I guess that's it for now. I have drafted a big long piece that hopefully will get published somewhere I can link to. It is a discussion about Ghana, Africa, colonialism, and civilisation that further sums a lot of what I learned in the past year, so watch for that one.

Thanks to all who have been following this blog. It will be winding down now, but I'll continue posting travel stories over at my Benjibopper blog, which also has a bunch of creative and sometimes silly writing of mine, just for fun. I also imagine we'll keep this one up for posterity, and perhaps continue to use it as a family blog, putting occasional photos and updates on here, so feel free to continue visiting.
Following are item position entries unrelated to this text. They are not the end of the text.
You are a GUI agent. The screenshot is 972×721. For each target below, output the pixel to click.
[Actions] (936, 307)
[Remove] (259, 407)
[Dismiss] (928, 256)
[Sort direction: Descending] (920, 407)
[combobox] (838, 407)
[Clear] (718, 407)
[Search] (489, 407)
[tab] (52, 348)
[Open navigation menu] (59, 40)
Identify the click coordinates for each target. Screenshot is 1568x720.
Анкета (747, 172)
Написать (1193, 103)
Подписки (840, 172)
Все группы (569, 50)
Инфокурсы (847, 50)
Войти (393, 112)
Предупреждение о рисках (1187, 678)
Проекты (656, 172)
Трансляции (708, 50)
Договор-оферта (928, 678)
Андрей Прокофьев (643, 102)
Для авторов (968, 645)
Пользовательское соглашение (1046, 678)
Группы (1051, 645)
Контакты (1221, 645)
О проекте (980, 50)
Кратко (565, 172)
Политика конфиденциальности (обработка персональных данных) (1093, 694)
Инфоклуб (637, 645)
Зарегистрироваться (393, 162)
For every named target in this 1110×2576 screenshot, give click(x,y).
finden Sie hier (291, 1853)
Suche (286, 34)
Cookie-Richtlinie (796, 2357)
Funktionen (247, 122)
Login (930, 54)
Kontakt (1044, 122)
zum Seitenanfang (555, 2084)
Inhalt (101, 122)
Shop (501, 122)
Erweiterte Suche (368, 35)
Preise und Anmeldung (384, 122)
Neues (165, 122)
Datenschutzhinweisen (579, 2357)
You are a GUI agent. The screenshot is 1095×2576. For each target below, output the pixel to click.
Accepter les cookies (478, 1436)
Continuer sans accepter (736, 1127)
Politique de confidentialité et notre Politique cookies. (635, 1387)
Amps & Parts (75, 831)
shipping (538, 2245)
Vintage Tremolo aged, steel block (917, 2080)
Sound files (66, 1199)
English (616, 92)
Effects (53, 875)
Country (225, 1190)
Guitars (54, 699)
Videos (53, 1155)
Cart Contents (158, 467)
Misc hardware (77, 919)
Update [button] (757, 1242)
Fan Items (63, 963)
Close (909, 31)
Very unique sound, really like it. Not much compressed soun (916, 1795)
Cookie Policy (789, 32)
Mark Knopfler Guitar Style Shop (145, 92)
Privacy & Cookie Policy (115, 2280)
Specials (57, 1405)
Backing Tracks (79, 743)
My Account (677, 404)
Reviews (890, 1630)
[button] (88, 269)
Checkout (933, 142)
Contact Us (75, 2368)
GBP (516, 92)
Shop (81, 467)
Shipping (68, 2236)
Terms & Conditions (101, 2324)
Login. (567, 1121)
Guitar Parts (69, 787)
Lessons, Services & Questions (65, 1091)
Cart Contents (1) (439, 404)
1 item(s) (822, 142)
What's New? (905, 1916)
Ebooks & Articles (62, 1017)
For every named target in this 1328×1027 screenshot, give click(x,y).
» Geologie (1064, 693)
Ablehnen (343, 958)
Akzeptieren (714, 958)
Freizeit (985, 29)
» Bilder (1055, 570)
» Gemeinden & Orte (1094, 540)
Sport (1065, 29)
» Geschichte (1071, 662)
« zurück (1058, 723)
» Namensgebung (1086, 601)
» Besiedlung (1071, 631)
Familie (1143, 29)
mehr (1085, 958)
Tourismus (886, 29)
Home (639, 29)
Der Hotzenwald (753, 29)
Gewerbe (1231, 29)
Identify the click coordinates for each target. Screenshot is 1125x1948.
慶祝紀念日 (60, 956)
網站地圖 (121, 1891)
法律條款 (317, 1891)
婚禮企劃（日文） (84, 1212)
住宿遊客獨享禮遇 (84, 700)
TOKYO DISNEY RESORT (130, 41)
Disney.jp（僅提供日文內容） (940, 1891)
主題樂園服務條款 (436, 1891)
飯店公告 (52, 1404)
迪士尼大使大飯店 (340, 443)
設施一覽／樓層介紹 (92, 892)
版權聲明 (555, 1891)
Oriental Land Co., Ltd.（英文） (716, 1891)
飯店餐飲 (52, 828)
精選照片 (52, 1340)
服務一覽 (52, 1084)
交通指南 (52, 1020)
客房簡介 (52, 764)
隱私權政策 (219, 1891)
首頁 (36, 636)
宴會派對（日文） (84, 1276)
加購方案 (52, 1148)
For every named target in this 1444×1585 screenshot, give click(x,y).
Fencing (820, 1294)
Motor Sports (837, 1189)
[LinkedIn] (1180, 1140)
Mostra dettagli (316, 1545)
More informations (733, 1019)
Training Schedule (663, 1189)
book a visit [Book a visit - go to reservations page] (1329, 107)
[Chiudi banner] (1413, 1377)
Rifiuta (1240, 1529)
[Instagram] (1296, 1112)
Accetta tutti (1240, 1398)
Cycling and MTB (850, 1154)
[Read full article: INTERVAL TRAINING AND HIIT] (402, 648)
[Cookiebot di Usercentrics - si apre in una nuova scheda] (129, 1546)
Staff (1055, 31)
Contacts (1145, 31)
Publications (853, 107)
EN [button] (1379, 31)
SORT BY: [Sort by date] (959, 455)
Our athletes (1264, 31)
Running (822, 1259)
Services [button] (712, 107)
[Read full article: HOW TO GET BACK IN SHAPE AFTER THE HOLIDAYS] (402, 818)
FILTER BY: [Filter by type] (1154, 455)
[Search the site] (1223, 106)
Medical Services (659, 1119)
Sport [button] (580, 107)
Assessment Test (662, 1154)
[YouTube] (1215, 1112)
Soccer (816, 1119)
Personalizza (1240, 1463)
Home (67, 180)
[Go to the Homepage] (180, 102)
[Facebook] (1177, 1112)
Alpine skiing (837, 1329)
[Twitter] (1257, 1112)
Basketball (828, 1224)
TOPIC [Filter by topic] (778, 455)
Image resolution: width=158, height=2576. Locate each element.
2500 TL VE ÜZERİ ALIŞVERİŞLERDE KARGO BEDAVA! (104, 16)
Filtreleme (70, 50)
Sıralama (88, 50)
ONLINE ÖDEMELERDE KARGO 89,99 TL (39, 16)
Thanks again and much love,
Chris Benjamin


Amanda said...

Yes it's been great for those of us who have travelled with you from our armchairs. Looking forward to continuing the discussions & sharing thoughts & ideas--even though we may be in different places, there is still lots to share. Thanks so much for keeping such a great journal of your adventures. Looking forward to hearing as you guys move onto new ones!

Love, Amanda.

benjibopper said...

thanks Amanda, it's been great to have you along!